### Directive
Rewrite the data from the very beginning through the line containing "partnership (577, 110)", including that line, as a two-column CSV with the headers input and output, giving each answer its own row beside the text it responds to. Wrap every value in double quotes and replace any line breaks inside a value with spaces.

### Records for this exercise

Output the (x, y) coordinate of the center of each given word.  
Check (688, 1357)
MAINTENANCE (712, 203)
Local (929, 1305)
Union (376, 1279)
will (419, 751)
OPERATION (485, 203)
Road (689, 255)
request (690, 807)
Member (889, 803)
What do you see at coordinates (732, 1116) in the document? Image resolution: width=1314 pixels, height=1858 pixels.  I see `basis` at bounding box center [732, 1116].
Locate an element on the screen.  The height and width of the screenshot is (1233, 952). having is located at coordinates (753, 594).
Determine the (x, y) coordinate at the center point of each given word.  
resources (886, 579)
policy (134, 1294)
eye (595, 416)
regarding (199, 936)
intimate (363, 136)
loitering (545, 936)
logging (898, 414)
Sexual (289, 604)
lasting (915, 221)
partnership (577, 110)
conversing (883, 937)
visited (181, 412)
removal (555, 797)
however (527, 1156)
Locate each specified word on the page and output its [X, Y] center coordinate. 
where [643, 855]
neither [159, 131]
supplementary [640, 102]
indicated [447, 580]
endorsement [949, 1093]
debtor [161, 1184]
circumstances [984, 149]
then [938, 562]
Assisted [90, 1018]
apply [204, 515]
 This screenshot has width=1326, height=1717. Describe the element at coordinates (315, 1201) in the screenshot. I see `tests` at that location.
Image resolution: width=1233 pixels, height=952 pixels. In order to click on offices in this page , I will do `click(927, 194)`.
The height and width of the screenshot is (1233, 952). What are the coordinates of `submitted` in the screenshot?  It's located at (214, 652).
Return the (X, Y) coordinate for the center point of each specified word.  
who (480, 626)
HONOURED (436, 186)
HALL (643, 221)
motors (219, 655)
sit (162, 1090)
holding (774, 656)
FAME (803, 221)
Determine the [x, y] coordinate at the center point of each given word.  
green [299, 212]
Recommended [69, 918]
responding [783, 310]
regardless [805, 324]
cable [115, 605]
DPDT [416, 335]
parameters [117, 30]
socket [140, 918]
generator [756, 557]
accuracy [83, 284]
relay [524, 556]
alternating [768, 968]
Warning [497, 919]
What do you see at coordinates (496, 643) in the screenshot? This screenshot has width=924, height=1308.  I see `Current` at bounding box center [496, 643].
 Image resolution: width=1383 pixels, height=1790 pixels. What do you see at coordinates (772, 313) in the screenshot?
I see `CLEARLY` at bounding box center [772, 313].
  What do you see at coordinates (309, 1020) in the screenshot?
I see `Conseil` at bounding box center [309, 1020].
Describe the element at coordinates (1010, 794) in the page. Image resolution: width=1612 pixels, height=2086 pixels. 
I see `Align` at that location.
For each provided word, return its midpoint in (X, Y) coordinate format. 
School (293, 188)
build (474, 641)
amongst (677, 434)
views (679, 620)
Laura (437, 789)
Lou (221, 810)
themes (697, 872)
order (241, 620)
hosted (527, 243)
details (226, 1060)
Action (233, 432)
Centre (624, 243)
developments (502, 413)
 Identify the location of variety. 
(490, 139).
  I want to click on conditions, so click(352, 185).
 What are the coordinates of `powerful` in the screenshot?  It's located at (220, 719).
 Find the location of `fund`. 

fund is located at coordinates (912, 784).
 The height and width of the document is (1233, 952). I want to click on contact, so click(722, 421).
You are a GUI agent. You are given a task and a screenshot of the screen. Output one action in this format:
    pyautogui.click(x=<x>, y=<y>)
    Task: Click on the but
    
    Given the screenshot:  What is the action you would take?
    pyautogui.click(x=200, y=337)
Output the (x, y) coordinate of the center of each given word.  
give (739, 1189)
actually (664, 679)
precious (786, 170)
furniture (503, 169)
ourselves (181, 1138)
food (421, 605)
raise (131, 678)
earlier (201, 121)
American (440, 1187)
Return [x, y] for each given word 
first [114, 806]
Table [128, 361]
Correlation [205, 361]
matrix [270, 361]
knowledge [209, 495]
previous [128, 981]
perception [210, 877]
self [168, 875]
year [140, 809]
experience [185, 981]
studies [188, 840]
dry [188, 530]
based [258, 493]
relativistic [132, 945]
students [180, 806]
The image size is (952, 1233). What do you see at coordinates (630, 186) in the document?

### Task output
input,output
"Output the (x, y) coordinate of the center of each given word. Check","(688, 1357)"
"MAINTENANCE","(712, 203)"
"Local","(929, 1305)"
"Union","(376, 1279)"
"will","(419, 751)"
"OPERATION","(485, 203)"
"Road","(689, 255)"
"request","(690, 807)"
"Member","(889, 803)"
"What do you see at coordinates (732, 1116) in the document? Image resolution: width=1314 pixels, height=1858 pixels.","I see `basis` at bounding box center [732, 1116]."
"Locate an element on the screen.","The height and width of the screenshot is (1233, 952). having is located at coordinates (753, 594)."
"Determine the (x, y) coordinate at the center point of each given word. resources","(886, 579)"
"policy","(134, 1294)"
"eye","(595, 416)"
"regarding","(199, 936)"
"intimate","(363, 136)"
"loitering","(545, 936)"
"logging","(898, 414)"
"Sexual","(289, 604)"
"lasting","(915, 221)"
"partnership","(577, 110)"